On Sunday, 27 July 2014 20:12:35 UTC+1, David Paste wrote:

My question is that if we were to have a brand new electrical system,

common to all areas, what would, or could, it be? Still AC? 300 volts?

Different frequency?





David Paste.


All other things being equal, the only reason for not having widespread electricity distribution in 2014 would be if the filament lamp had never been invented, which was the original 'killer app' to make public electricity supply a viable business. The problem before that was "sub-dividing the electric light", as in the 19th century, before filament lamps were invented, only arc lamps were available, and these were only practical for large outputs, so tended to be used with local generators at about 100v DC, 70v being needed to maintain an arc in air, the rest for the regulating resistance to limit the current.

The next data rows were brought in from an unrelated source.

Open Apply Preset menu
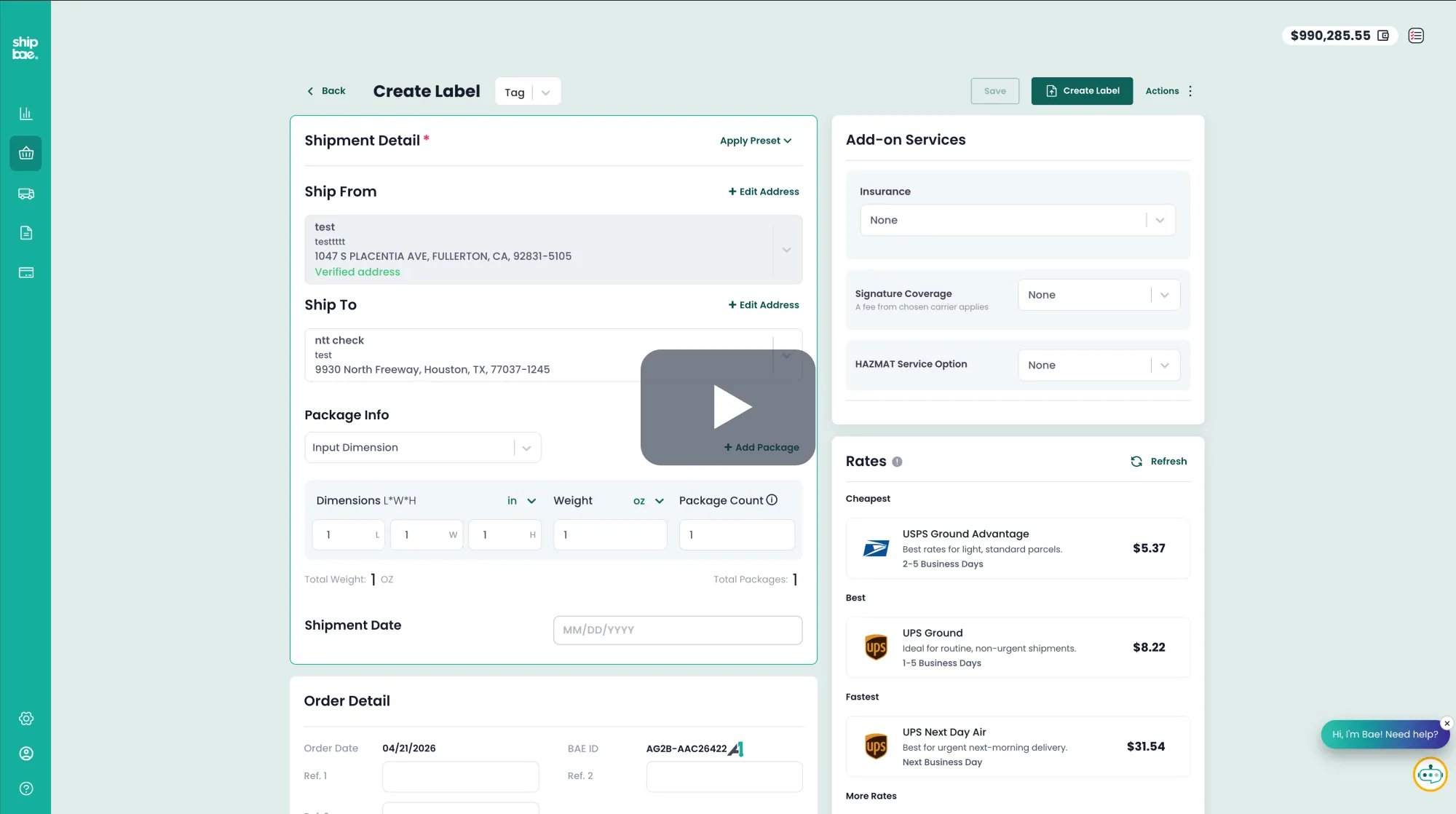The width and height of the screenshot is (1456, 814). pyautogui.click(x=755, y=141)
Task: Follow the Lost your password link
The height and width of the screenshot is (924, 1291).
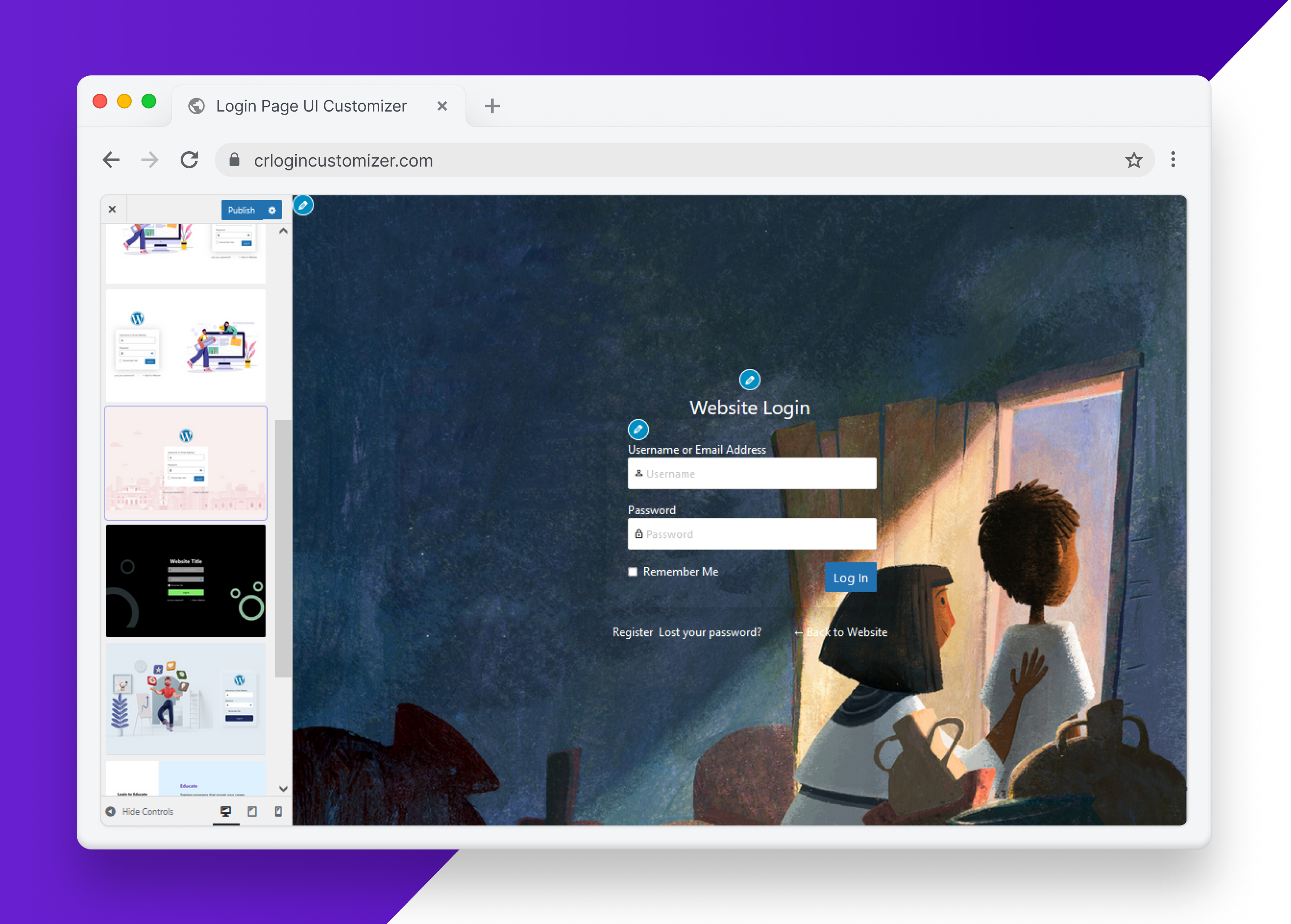Action: click(710, 632)
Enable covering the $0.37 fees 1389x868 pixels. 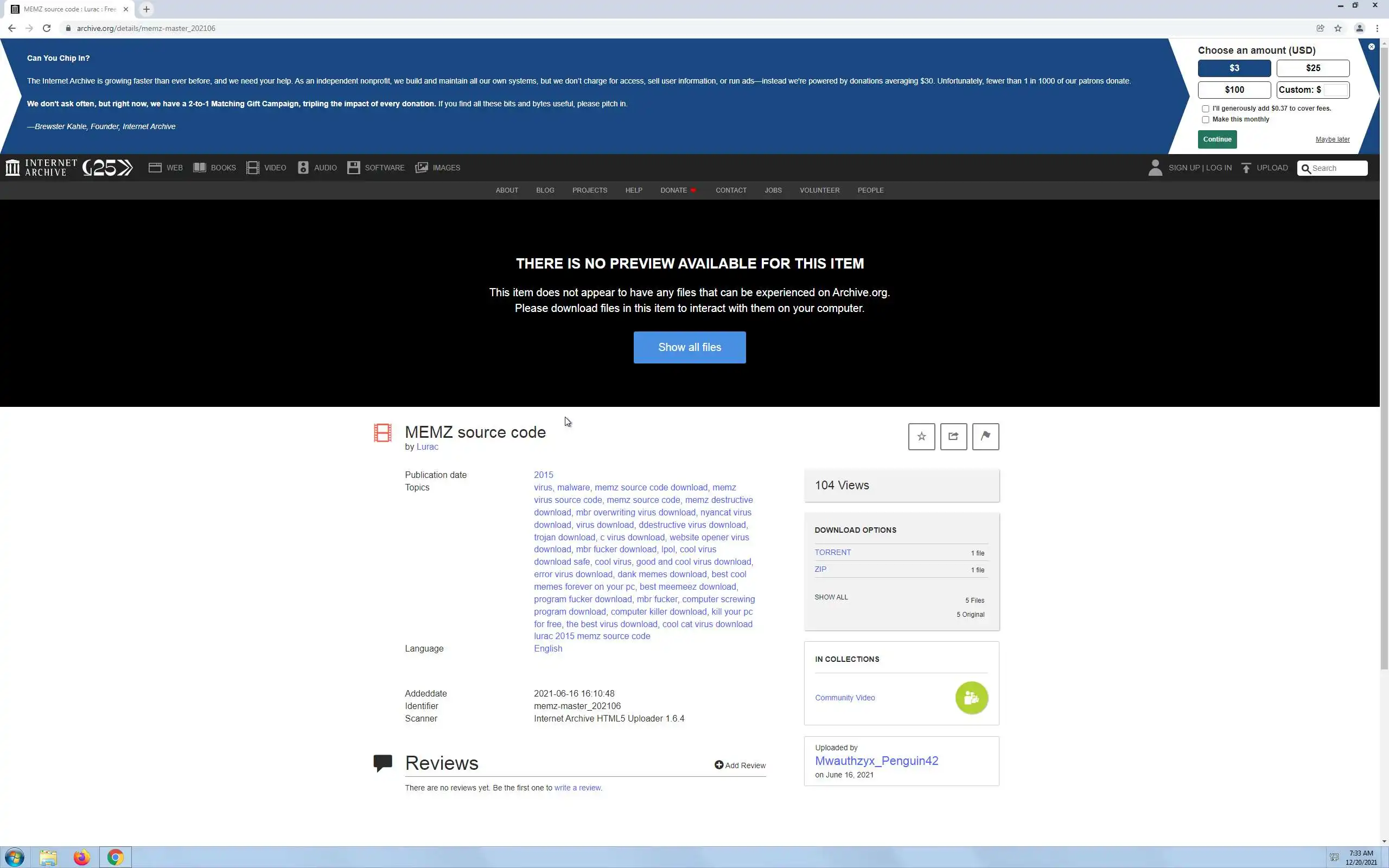(1205, 108)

Eventually discharge lamps (mercury, sodium, etc) would be developed, but not in domestic sizes, these are more efficient on AC supplies, allowing the use of transformer ballasts, so things would have panned out at 440v 50Hz three-phase, for induction motors in industry, stepping down to 110v single-phase for power tools and discharge lighting, supplied by local generation from natural gas or diesel engines.

In the UK and other countries with natural gas supplies, domestic lighting would be by gas mantles, with no general distribution of electricity, instead household thermo-electric generators could be used for powering electronic equipment at 50v DC, so avoiding the need for shock protection measures, and gas for everything else, with LPG cartridges for portable appliances such as irons, places that did not have gas supplies could use kerosene or LPG cylinders.